There's a revelation here and an insight, though again described in vague terms -- what is this "electrical current ... deep beneath the earth?"

And then that final stanza, the one that won me with its grace. I think often of failure, and have felt like one since before I was old enough to possibly deserve that label, though I am plenty old enough now.

and at once I felt
there are so many years to fail
that to fail them all, one by one,
would give me a double life,
and I took it.


The grace of thinking of failure as a gain, a doubling, rather than a loss; the power and joy of that "I took it," seizing the absurd and foolish day.

It is the kind of grace I love. I will take it wherever I can find it.

What do you notice?

* * * * * *

Here's a response from this morning, not so much an answer as a parallel journey.


Hero

I aged, and acquired
a little wisdom, sometimes from injury,
often through sheer repetition

And now it may be too late
to set off in any fashion
other than alone

Since, for all the gifts given me,
and there have been many, from many hands,
the whole city equipping and adorning me
while begging me not to go

I did go, and found myself lost
in the wood without names,
where that child -- who was it? –
and that animal – what was it called –
well, you see how this goes --

Unable to recognize, let alone make use of,
any of the implements I carried,
I had to begin again with what was to hand.

This, I saw finally,
was nobody's fault, or my own,
which amounted to the same thing;
and that gave me, in my long labours,
some peace.

{rf}
sabotabby: (books!)

[personal profile] sabotabby 2023-09-04 07:14 pm (UTC)(link)
so on I wandered
with arms and nitric startled eyes,
nitpicking my way through the world


This jumped out at me. Maybe it's the "only Jewish kid I knew growing up in the suburbs thing" but the description of wandering where the landscape is not described, and "nitpicking my way through the world"—that resonated.

sabotabby: (books!)

[personal profile] sabotabby 2023-09-05 10:56 am (UTC)(link)
I think I had a similar reading to that.

I didn't know that about nitric, but the word jumped out at me.
sovay: (I Claudius)

[personal profile] sovay 2023-09-05 12:49 am (UTC)(link)
What does it do for you when you read it?

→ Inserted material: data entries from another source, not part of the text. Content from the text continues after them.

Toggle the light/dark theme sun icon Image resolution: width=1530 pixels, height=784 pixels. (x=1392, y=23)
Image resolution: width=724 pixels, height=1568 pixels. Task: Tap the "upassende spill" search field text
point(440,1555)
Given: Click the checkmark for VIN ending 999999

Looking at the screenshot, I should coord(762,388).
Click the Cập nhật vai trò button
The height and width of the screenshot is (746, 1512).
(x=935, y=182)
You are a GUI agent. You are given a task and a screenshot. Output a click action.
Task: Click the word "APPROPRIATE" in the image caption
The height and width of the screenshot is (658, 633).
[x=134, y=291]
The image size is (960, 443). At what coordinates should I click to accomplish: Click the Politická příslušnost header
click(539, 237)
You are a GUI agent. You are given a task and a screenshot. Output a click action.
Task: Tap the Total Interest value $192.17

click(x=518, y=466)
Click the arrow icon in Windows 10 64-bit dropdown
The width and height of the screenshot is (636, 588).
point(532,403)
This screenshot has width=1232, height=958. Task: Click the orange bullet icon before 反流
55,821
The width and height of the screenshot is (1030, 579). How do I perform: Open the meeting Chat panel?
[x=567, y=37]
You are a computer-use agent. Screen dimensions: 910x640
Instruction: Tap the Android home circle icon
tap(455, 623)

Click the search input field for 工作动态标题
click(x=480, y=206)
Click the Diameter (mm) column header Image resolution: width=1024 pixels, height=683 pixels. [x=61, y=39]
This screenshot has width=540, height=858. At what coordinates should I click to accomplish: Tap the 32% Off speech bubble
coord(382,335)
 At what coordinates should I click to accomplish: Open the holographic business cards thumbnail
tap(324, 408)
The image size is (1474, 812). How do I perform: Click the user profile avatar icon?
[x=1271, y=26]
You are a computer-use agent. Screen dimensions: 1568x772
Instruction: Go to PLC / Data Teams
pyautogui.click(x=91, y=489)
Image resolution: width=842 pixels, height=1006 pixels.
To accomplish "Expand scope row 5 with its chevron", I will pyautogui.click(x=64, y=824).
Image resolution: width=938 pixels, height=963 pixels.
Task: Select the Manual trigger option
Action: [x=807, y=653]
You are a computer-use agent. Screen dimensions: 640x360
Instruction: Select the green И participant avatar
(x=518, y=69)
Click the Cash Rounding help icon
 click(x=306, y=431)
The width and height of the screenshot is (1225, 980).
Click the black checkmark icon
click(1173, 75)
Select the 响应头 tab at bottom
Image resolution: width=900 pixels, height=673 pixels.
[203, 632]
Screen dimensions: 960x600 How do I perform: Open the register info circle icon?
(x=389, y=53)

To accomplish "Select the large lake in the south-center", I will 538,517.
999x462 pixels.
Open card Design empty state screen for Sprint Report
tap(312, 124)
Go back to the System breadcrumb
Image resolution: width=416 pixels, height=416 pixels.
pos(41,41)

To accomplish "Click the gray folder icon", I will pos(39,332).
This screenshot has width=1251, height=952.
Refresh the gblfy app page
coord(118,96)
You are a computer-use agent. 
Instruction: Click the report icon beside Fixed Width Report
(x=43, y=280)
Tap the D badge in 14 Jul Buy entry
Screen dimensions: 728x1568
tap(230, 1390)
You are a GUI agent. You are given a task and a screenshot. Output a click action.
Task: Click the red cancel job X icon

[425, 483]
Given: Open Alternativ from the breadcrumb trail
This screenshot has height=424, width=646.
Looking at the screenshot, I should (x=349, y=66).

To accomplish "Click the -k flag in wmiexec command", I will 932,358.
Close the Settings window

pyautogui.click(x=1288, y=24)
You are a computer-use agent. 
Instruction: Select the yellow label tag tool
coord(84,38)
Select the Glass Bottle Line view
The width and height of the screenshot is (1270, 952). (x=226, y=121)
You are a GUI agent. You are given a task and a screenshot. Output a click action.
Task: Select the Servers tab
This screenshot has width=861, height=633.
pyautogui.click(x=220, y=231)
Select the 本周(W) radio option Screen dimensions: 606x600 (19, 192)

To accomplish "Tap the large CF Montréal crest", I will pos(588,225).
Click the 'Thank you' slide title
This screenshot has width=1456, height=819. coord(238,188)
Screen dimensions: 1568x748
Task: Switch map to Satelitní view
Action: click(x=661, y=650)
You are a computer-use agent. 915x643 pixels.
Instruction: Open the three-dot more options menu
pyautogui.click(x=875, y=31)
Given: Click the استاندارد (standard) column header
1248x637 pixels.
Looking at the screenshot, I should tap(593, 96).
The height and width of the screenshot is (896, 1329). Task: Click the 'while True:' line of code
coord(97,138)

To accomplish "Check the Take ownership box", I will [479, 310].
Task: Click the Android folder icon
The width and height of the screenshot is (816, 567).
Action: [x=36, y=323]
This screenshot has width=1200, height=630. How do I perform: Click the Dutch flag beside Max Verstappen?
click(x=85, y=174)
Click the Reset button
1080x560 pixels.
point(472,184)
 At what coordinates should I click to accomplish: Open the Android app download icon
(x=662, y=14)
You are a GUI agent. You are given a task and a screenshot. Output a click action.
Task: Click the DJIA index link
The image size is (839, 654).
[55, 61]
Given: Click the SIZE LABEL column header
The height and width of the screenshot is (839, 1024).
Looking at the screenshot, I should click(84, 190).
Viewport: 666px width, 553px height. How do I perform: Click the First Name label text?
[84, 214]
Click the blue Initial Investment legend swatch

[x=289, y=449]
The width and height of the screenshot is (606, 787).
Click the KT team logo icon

I associate "nitric" with "nitric acid," so it's a harsh word; it makes a jolt, so makes the reader feel the startlement in preparation for the electric current.

The final stanza is phenomenal; I can see why it caught you.

Unable to recognize, let alone make use of,
any of the implements I carried,
I had to begin again with what was to hand.


I like this very much.
derien: It's a cup of tea and a white mouse.  The mouse is offering to buy Arthur's brain and replace it with a simple computer. (Default)

[personal profile] derien 2023-09-08 04:49 pm (UTC)(link)
Nitric eyes gave me an image of very wide open, staring, confused, with a side of the clarity in the image of a silver nitrate photo, like Ansel Adams.